What managers get wrong about developing and using talent correctly, is not utilizing the Myers Briggs Type Indicator to bring out the absolute best in each individual. Educators, HR managers, and corporate recruiters have moved away from evaluating people’s innate nature and DNA-level talents in favor of surface-level assessments like the DiSC profile and StrengthsFinder (now called CliftonStrengths).
Speaking with certified MBTI individuals has shed some light on what’s happened in the last decade. MBTI is deemed too complex and requires a deeper discussion about psychology, temperament, and sometimes abstract concepts to fully wrap your head around its application to the business world. Thus, management has implemented broader assessments to get a general consensus about individuals.
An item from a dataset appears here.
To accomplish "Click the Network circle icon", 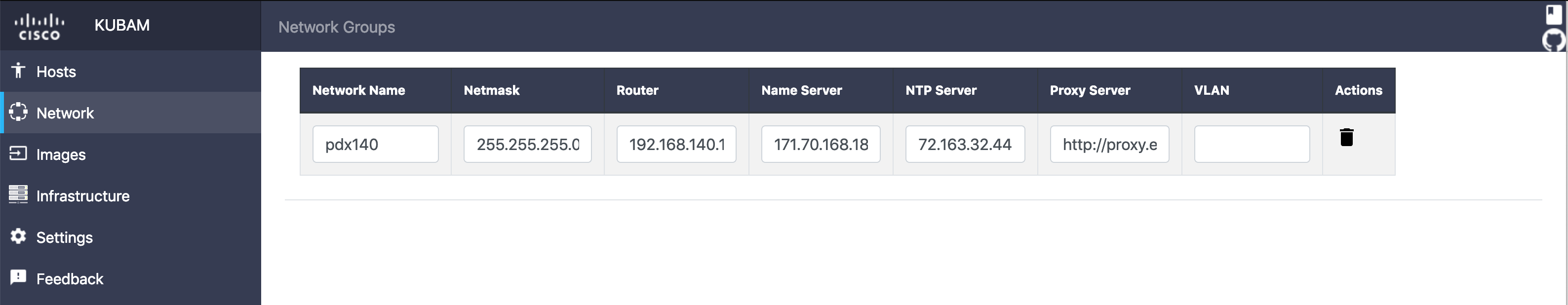I will coord(18,112).
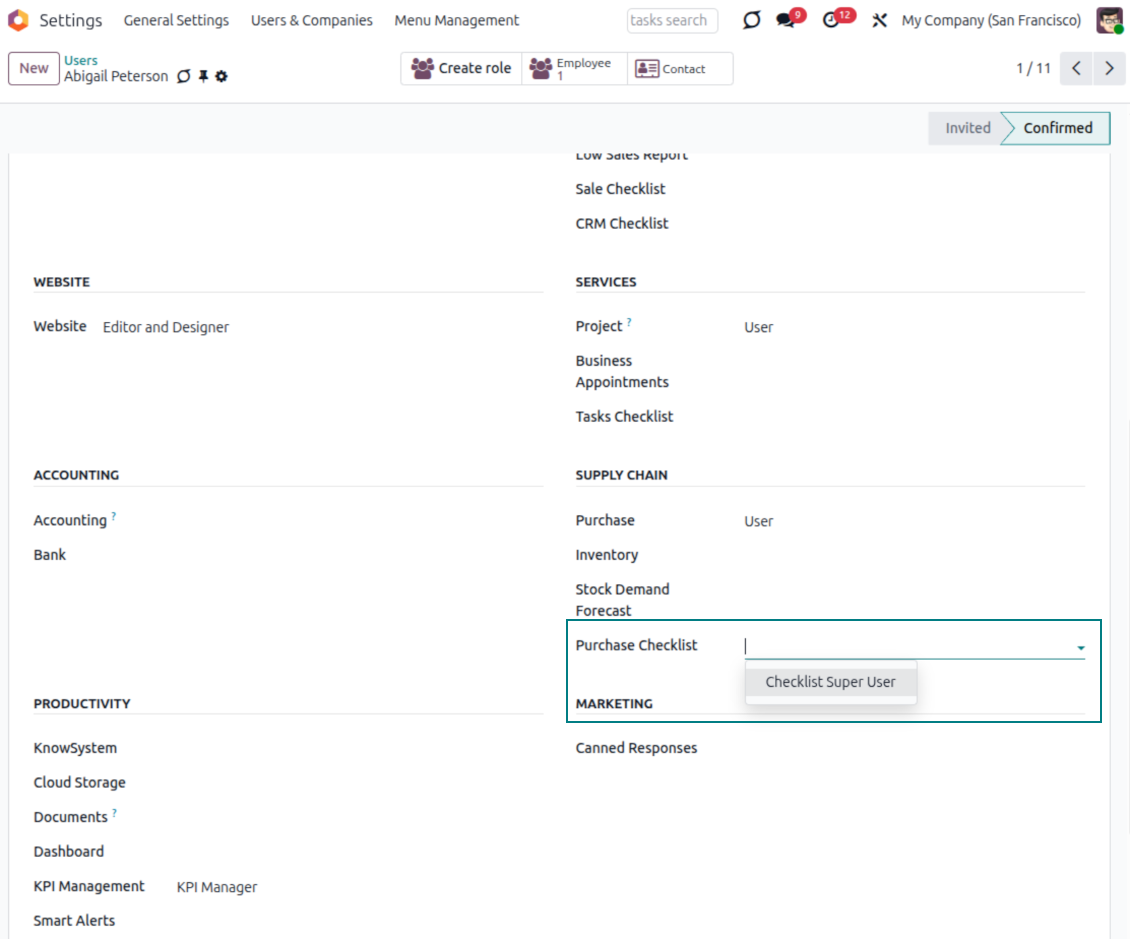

I would argue most assessments today are simply MBTI-lite and have poached the best concepts of it to make it more digestible to the masses.
Understanding MBTI was a radical shift in my understanding of team dynamics, communication, and individual values. I realized that the reason we have conflict in our work environments can be traced back to PERSONALITY TYPE, rather than our current go-to’s which are blaming intelligence, work ethic, or motivation. This does not address the underlying problem, thus managers are unable to solve inter-office disputes.
Undeniably, people have different innate abilities that make them better suited for certain roles and careers. They also have different ways of communicating and interpreting information. In previous articles I discussed how communication, the centerpiece for all workplace conflict, is largely based on MBTI type over anything else. In subsequent videos and articles, I will address in further detail the ways managers can use “typing” to get the absolute best out of their team.